While Miami Beach hotels fetch the highest room rates in the area, Berman said he is keeping an eye on new hotel openings downtown, in Brickell and near Miami International Airport. He credited the airport for making Miami more accessible to international travelers.

“By opening new flight routes, particularly in Latin America, that is very helpful to the lodging industry,” Berman said.

He noted that the American Airlines-US Airways merger could add routes between Miami and Asia that would bring business travelers and tourists with deep pockets.

“That’s really a robust region, and if we want to talk about segments that spend money, the Chinese are near the top,” Berman said.

“All of this considered, our view is that the market will continue to grow.”

TRADE

The newly approved AA-US Airways deal, which will create the world’s largest airline, also should expand Miami’s appeal as a cargo hub. The merger is expected to increase shipments between Miami and Amsterdam, Athens, Tel Aviv, Venice and other cities.

But Ken Roberts, whose Coral Gables-based WorldCiy compiles and analyzes trade data, warned that potential trade boosts from the airline merger could be offset by falling gold values and other factors.

“The days of easy trade gains appear to be, at least for the short- to medium-term, over,” he said. “Not only have we got enough ‘stuff,’ but now we are buying tablets and smartphones instead of computers. They are less expensive and they are lighter, which have an impact on import-export trade numbers.”

Roberts said South Florida’s economy will need time to recover from the burst of the “gold bubble.” The region benefited when investors “flocked to gold as a security blanket” during the economic downturn, he said.

“Gold’s value skyrocketed, and everyone, from companies selling mining equipment …to mine owners in Mexico and Colombia … to logistics companies shipping gold as quickly as they could, profited,” Roberts said.

Much of that cargo went through Miami International Airport, which became the nation’s leading import destination for gold; the precious metal was South Florida’s top import and export in 2012, Roberts said.

“That will not be the case in 2013,” he continued. “South Florida’s trade is paying the price for [the gold bubble] now, and will continue to pay for it in 2014.”

CONSUMERS

The housing crash and hiring crisis used to be the main culprits behind Florida’s deep dives in consumer confidence. But in recent years, Washington has largely been to blame.

October’s government shutdown sent confidence plunging in the Sunshine State, with the University of Florida’s confidence index dropping faster than at any time since April 2011 (when the United States was approaching that year’s debt-ceiling crisis).
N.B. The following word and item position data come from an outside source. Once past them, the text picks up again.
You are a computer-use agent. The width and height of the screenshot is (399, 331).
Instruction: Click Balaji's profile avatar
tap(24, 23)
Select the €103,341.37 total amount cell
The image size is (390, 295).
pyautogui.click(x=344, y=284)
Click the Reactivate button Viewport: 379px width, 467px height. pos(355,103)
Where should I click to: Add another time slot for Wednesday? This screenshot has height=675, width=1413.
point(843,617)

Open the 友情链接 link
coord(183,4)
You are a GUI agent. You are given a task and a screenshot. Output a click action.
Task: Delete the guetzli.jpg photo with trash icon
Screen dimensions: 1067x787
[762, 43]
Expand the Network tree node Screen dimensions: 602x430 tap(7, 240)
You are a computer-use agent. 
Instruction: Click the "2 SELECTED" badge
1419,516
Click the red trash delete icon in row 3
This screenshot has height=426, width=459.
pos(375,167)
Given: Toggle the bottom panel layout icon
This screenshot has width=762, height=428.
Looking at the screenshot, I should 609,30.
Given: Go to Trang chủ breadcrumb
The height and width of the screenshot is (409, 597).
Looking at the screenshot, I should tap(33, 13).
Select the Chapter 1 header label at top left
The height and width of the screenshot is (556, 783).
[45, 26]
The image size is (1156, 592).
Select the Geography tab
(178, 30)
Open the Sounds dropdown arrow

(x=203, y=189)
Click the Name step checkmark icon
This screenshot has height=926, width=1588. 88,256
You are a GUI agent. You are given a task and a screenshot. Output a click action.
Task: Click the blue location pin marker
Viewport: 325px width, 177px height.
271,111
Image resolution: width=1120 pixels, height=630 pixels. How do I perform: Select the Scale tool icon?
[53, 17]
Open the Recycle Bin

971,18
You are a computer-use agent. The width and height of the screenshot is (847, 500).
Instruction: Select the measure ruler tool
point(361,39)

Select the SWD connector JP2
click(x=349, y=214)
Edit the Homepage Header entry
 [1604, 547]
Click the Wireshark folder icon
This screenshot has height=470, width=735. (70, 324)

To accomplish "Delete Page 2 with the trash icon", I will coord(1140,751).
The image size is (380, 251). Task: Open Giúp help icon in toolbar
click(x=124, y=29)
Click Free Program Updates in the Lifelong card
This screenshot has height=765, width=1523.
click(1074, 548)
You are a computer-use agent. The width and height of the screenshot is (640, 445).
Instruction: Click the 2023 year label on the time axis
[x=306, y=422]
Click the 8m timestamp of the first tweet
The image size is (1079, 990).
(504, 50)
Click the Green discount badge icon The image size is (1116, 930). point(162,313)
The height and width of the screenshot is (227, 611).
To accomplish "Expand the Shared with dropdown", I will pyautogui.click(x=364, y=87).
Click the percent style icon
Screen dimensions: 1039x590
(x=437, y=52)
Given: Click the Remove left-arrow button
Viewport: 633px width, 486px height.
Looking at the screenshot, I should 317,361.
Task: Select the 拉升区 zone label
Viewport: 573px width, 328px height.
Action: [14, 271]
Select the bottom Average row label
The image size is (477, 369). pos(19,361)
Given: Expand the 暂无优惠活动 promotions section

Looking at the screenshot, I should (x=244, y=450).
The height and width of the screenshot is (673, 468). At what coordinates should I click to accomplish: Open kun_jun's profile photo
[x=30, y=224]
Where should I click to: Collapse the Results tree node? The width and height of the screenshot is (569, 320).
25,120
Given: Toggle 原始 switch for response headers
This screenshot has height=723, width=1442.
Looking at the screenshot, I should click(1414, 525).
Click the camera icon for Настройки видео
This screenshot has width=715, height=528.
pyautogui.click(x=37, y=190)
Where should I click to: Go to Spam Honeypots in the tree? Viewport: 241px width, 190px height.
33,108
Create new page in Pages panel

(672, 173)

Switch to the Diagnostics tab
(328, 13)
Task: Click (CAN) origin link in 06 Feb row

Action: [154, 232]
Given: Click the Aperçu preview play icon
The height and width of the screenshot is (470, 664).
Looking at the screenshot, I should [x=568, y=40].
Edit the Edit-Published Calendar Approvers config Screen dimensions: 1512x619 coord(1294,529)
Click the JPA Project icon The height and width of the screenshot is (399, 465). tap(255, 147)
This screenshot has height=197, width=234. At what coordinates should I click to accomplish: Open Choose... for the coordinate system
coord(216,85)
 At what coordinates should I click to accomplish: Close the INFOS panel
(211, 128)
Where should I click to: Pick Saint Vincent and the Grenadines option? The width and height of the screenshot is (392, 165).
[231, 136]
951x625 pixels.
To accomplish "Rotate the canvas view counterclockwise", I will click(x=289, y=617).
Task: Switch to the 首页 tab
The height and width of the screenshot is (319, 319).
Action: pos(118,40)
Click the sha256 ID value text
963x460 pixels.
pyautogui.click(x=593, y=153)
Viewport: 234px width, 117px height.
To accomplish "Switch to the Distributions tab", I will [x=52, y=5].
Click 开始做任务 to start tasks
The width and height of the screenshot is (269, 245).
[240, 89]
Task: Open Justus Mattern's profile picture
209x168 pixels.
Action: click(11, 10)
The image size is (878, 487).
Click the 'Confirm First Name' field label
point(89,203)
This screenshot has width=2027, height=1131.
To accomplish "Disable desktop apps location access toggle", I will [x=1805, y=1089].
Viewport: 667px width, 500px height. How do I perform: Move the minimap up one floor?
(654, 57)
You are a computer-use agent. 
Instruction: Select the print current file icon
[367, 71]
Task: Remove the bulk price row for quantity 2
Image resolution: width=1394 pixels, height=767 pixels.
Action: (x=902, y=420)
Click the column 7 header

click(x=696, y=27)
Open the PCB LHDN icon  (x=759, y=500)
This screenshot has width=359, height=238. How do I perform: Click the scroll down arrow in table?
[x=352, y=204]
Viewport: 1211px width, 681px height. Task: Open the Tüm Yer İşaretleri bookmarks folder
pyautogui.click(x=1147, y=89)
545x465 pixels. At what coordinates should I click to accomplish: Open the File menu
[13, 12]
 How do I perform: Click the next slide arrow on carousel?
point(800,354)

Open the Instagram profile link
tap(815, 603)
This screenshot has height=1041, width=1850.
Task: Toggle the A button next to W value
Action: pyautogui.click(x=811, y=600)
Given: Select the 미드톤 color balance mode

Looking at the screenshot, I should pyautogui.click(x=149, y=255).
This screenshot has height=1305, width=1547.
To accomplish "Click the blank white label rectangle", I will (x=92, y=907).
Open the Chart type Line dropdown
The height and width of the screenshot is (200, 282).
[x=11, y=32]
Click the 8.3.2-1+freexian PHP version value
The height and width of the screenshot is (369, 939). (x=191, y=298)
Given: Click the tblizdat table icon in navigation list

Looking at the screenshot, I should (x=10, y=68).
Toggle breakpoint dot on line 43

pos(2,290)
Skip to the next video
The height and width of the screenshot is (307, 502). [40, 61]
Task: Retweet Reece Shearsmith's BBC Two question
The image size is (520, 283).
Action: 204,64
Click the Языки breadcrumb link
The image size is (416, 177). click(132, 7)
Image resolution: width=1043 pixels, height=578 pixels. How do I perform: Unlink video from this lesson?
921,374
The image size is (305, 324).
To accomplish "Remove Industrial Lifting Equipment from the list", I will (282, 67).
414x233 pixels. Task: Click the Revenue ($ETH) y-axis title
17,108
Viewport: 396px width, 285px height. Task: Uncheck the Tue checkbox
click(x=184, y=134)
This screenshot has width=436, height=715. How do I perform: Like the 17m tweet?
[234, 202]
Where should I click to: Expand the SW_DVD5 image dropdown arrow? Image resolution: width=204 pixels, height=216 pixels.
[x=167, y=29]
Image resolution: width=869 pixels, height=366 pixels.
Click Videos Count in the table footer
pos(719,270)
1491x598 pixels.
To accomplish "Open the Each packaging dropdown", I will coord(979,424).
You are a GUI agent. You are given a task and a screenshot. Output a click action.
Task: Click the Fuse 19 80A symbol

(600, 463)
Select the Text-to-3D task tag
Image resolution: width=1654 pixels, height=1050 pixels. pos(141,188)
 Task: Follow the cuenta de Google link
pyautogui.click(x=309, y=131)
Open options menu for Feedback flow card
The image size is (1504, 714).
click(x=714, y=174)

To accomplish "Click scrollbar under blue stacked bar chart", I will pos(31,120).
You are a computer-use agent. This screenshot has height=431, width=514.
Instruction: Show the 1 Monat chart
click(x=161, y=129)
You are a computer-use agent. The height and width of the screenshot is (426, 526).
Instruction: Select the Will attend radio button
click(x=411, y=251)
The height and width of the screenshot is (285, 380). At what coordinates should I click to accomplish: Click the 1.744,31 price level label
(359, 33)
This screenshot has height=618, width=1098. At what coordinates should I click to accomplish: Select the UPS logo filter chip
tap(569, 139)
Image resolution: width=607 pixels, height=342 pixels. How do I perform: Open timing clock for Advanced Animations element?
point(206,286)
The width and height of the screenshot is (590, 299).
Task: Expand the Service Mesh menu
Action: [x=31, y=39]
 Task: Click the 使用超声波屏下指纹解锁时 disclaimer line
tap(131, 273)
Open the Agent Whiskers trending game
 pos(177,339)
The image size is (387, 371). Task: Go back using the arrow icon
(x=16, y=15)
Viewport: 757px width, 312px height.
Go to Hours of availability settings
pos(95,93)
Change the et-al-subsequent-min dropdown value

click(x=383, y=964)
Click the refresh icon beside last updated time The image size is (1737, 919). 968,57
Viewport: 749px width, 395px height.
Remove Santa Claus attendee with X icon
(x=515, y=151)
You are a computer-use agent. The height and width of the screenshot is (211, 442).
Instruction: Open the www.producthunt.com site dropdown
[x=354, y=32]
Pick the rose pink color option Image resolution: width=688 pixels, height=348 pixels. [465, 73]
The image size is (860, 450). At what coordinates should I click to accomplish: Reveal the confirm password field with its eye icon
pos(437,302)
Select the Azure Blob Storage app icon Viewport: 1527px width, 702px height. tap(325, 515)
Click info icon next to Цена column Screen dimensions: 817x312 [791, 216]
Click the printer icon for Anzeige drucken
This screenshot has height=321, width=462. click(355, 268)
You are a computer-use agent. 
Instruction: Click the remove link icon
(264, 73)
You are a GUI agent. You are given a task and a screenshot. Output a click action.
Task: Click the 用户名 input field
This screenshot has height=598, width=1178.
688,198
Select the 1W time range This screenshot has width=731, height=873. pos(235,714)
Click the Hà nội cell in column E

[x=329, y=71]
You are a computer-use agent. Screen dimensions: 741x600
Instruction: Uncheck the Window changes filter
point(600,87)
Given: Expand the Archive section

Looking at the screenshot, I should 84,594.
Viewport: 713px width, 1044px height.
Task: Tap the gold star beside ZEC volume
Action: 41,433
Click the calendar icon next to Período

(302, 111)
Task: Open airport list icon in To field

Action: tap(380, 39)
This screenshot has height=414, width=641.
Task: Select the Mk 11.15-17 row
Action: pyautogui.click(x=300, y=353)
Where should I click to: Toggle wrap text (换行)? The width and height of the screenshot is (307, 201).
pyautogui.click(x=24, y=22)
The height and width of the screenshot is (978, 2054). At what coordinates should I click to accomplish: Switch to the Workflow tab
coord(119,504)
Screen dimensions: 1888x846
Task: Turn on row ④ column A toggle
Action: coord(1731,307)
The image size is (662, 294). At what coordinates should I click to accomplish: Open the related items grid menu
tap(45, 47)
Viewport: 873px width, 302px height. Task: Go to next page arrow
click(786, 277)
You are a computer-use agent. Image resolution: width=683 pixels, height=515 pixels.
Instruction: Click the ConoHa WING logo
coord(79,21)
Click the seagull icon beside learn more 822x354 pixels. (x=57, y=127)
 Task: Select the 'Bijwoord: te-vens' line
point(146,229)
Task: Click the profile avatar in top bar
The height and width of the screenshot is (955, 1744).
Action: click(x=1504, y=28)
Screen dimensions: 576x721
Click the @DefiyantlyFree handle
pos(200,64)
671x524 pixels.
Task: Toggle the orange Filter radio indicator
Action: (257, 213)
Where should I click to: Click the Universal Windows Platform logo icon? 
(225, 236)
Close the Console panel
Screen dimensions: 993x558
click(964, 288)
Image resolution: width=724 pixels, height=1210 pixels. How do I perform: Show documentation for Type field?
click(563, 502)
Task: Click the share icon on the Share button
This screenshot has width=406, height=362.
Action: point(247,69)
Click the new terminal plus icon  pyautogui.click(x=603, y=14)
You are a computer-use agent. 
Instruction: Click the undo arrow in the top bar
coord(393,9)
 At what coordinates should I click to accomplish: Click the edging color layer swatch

But Chris McCarty, the economist behind the university’s confidence survey, sees a less worrisome year ahead when it comes to the nation’s capital.

“There’s less drama in Washington,”’ McCarty said. “It looks like Washington will be less of a confidence driver here in Florida.”

The bipartisan budget agreement reached in December seems to have removed from the political table another government shutdown. And while the latest debt-ceiling limit is again on the fiscal horizon, Washington watchers sound less resigned to the inevitability of another brinkmanship moment that rattles markets and consumers alike.

Still, McCarty sees housing losing its ability to inspire in 2014. Residential prices soared in 2013 — up 15 percent in 12 months in the Case-Shiller’s October report for South Florida that was released on Tuesday. Most analysts predict at best a leveling out of those prices next year, with a normal market unable to sustain that kind of velocity.

If the momentum slows, the pace is bound to serve as a reality check for homeowners who may have been caught up in 2013’s real-estate frenzy.

“Those who are expecting their home values to get back up to where they were in 2006 or 2007 before they sell,” McCarty said, “they’re going to be waiting a while.”